Every late Winter and early Spring means it is time to begin sowing seeds indoors to get ready for the upcoming vegetable gardening season.

One item that is really needed during this time of year is seed starting mix. Some people start seeds using coconut coir, peat moss, or other popular mediums available today.

I really like to use a sterile seed starting mix that I pick up at a local garden center.

Well, as stores go, they didn't carry the brand I normally use and had to go with a new brand this year.

It was Espoma Organic Seed Starting Mix.

It came in an eight quart bag and cost around $10 a bag.

I used Schultz Seed Starter Soil in the past and it was one of the best mixes I ever used for starting seeds.

I have used Espoma products in my vegetable garden before, most notably the Espoma Tomato-tone Tomato Fertilizer. I really enjoyed using it to fertilize my tomatoes and trusted the brand.

Since I needed some seed starting mix in a hurry I bought a couple bags of it.

Using Espoma Organic Seed Starting Mix

I like to fill my seed starting trays with the seed starting mix, fill the tray with an inch or so of water, then sow the seeds in each seed cell. This usually goes without a hitch, but I had some immediate issues with the Espoma Seed Starting Mix.

Sticks and Other Debris Make Sowing Difficult When Using Espoma Seed Starting Mix

Basically, this stuff is just glorified potting soil. It has the same consistency of potting soil and what looked like the same basic ingredients of potting soil.

There should be a difference between potting soil and seed starting mix. Generally, a seed starting mix is "soil-less" and contains mostly peat moss, vermiculite and perlite.
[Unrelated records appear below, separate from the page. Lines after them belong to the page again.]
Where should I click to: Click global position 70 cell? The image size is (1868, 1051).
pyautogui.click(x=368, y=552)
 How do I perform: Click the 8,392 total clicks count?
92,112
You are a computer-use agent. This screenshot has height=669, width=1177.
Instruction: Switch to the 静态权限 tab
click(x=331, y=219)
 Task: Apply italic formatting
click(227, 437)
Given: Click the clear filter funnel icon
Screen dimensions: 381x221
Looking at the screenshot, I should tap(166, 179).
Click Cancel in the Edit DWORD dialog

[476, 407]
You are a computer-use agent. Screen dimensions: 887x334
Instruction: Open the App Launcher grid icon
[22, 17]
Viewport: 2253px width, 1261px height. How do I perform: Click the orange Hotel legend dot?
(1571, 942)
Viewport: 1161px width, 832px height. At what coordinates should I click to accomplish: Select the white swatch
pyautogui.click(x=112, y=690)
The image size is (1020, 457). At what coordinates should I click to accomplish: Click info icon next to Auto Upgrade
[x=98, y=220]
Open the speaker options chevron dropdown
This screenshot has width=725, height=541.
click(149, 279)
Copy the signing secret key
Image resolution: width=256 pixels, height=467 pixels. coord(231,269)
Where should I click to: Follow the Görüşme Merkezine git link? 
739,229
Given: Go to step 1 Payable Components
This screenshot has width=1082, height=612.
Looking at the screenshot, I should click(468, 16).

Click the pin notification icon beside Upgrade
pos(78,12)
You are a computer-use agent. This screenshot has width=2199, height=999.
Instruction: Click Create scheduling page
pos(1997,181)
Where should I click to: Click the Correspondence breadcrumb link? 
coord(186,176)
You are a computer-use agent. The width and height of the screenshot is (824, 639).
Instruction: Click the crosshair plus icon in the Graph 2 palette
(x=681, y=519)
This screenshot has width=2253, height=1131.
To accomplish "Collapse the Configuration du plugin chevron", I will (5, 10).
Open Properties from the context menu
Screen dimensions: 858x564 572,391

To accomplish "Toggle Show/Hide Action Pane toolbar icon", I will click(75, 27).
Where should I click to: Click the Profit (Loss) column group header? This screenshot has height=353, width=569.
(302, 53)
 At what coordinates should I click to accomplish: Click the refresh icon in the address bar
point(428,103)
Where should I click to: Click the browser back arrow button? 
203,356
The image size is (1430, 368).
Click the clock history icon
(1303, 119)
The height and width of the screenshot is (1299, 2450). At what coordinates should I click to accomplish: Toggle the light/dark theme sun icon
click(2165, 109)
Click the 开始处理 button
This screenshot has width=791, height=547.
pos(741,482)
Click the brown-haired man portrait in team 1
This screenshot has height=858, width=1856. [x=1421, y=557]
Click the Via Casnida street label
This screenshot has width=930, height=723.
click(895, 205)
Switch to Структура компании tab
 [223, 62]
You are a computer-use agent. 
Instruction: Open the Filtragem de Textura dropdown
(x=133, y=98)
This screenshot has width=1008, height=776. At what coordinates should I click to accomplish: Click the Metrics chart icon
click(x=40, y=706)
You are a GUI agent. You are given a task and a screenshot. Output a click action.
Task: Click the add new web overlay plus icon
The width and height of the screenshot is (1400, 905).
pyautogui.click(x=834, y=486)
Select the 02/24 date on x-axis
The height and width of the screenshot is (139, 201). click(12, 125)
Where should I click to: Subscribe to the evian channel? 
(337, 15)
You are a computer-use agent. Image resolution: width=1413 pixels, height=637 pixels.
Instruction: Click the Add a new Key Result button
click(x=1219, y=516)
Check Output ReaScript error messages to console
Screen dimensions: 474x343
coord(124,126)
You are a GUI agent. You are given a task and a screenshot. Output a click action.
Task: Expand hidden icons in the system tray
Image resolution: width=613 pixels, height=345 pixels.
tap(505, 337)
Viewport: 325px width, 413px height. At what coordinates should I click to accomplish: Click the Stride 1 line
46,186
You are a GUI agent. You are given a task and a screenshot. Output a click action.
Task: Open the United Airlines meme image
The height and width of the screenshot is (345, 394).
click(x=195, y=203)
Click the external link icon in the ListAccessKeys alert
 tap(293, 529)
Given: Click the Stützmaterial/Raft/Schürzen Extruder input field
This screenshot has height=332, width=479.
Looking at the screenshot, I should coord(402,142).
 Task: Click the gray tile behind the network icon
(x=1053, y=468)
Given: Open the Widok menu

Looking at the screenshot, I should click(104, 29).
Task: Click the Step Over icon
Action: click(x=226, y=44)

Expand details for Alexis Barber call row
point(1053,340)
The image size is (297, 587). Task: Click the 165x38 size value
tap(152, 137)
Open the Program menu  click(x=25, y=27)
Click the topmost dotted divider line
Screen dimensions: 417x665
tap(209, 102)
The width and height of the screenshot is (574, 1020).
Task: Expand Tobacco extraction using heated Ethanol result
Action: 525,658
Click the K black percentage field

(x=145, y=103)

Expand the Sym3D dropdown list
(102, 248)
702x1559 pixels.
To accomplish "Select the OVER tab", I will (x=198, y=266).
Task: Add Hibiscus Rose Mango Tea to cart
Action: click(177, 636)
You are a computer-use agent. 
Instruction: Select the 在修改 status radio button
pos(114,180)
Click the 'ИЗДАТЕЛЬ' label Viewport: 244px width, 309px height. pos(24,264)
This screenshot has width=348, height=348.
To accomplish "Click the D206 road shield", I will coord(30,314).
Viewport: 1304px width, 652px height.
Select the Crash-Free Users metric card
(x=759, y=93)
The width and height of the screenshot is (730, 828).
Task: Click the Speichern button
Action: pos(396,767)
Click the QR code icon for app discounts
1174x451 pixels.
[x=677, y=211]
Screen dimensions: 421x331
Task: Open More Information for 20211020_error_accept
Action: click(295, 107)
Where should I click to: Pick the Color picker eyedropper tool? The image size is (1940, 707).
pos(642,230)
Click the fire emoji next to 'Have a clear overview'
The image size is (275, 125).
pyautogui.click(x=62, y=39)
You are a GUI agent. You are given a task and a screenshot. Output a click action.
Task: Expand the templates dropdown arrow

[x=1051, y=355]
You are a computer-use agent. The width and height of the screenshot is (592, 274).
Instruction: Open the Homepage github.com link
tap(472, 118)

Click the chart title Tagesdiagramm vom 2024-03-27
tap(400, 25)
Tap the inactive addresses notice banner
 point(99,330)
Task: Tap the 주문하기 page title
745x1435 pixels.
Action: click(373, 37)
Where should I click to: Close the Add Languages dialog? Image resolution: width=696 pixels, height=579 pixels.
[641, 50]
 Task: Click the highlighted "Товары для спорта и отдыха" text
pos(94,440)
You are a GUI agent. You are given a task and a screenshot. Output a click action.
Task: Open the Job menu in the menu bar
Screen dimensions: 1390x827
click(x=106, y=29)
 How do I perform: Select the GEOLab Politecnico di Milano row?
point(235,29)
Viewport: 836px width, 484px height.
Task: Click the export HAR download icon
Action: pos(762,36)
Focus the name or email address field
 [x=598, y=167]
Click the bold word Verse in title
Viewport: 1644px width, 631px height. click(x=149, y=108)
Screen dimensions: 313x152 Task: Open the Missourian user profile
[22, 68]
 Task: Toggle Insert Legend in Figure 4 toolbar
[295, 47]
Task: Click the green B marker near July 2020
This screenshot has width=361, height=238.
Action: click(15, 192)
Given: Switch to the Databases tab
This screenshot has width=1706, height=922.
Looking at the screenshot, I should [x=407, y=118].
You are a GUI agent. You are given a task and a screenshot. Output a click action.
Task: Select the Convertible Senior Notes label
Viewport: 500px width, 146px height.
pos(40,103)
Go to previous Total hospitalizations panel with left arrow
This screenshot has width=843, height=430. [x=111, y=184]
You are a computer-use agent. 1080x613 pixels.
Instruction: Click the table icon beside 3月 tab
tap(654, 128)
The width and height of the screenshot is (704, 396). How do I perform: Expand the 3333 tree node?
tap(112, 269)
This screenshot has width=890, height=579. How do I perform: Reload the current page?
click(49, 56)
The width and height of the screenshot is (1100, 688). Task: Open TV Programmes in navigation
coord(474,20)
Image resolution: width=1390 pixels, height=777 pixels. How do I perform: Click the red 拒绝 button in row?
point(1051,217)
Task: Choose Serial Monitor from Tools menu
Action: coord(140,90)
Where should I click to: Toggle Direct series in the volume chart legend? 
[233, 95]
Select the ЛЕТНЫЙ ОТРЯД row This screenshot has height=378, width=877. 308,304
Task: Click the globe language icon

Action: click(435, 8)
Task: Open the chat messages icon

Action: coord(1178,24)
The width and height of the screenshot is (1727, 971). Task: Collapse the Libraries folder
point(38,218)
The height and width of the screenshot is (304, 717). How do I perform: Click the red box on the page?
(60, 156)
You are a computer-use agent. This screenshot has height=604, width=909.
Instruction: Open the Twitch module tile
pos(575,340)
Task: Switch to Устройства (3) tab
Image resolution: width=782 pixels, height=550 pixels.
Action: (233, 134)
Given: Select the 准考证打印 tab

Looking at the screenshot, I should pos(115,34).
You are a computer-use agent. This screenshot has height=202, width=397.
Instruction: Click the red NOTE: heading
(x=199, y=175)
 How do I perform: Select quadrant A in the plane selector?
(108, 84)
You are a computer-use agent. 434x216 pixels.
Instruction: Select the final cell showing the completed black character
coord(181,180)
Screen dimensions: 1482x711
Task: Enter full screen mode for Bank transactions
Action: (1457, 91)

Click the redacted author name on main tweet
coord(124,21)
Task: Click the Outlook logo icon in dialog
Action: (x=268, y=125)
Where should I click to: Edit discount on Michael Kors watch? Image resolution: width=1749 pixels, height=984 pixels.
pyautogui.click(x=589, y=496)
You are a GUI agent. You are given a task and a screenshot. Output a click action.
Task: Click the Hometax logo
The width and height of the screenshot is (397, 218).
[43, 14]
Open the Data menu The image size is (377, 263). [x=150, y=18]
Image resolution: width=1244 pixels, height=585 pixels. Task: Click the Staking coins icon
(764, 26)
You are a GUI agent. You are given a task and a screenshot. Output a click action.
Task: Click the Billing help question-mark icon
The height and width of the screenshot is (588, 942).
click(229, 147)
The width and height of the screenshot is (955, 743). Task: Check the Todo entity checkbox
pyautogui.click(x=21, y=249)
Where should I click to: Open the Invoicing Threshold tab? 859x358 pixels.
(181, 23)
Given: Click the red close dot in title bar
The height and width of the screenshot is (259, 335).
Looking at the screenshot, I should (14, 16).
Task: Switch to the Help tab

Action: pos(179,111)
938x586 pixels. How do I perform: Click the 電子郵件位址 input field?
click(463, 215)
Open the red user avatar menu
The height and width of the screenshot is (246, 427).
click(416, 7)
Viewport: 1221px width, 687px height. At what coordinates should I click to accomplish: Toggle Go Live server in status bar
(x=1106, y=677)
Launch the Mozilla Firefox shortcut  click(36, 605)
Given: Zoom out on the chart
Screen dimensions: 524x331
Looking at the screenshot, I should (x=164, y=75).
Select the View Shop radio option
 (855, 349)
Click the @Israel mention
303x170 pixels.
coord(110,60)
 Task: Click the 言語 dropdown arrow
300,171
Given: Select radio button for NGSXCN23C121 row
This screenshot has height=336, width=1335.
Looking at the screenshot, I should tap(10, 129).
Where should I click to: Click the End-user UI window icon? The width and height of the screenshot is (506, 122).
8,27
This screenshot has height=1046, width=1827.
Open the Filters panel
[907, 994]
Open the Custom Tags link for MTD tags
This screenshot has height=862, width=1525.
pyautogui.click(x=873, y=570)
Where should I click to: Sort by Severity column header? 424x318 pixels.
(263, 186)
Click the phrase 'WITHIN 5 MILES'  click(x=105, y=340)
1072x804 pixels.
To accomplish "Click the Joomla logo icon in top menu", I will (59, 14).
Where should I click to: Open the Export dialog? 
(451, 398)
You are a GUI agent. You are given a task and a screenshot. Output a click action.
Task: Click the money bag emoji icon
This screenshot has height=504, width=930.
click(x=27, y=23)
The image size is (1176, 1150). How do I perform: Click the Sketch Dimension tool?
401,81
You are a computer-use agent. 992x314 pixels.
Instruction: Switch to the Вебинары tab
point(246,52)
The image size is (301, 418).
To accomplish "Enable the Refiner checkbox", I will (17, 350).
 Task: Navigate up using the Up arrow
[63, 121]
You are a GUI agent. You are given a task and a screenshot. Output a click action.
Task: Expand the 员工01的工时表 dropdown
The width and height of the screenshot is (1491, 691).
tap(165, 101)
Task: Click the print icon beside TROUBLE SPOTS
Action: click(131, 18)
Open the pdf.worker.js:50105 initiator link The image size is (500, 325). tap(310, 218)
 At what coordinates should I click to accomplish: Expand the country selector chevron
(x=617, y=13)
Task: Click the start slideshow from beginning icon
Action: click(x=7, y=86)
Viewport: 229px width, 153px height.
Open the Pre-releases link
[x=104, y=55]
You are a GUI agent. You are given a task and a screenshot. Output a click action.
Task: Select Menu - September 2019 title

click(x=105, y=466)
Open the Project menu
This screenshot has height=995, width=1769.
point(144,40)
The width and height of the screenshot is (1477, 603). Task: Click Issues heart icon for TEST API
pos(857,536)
Most potting soils are a mixture of soil with perlite, perhaps some vermiculite, and organic matter.

When I started using the Espoma mix I found it loaded with small sticks, long stringy pieces of what looked like hay or straw, and all kinds of other debris.

I was not too happy.

While this type of debris is fine when using as a potting soil for planting flowers or vegetables in, it is not the preferred medium for sowing seeds. It's difficult to sow seeds when you have to keep picking out small sticks and other items out of the medium.

Espoma Seed Starting Mix Is Loaded With Debris

Espoma Seed Starting Mix Germination Rate

Once I got past all of the debris when sowing the seeds, the Espoma Seed Starting Mix did a great job when it came to germination.

Every seed I sowed using it germinated, and germinated pretty quickly. Most of my seeds popped up within four or five days - even the tomatoes.

So it does work well as a seed starting mix, I just wouldn't classify it as a mix for starting seeds. It is more of a potting soil which can be used to start seeds.

Espoma Seed Starting Mix Had Quick Germination

Pros of Espoma Seed Starting Mix

    • Espoma Seed Starting Mix has a good germination rate when starting seeds

    • It is an organic mix containing no chemicals

    • Contains Myco-tone, a blend of mycorrhizae that helps to promote root growth

  • Comes in an easy-to-use- zipper bag for resealing

Cons of Espoma Seed Starting Mix

    • Is not a true soil-less seed starting mix and is more like a potting soil

  • Contains a lot of sticks and other debris, making sowing seeds difficult
  • Since seeds need constant moisture for germination, the Espoma Seed Starting looks more like mud when wet


Although the Espoma Seed Starting Mix does have a good germination rate I would not recommend it for starting seeds.

It would work fine as a potting medium, but is a bit difficult to use for starting seeds because of the debris it contains. At about $10 for an eight quart bag, that would be some expensive potting soil.

If Espoma screened out the debris to create a finer mixture, without the debris, it would be a much better product for starting seeds, in my opinion.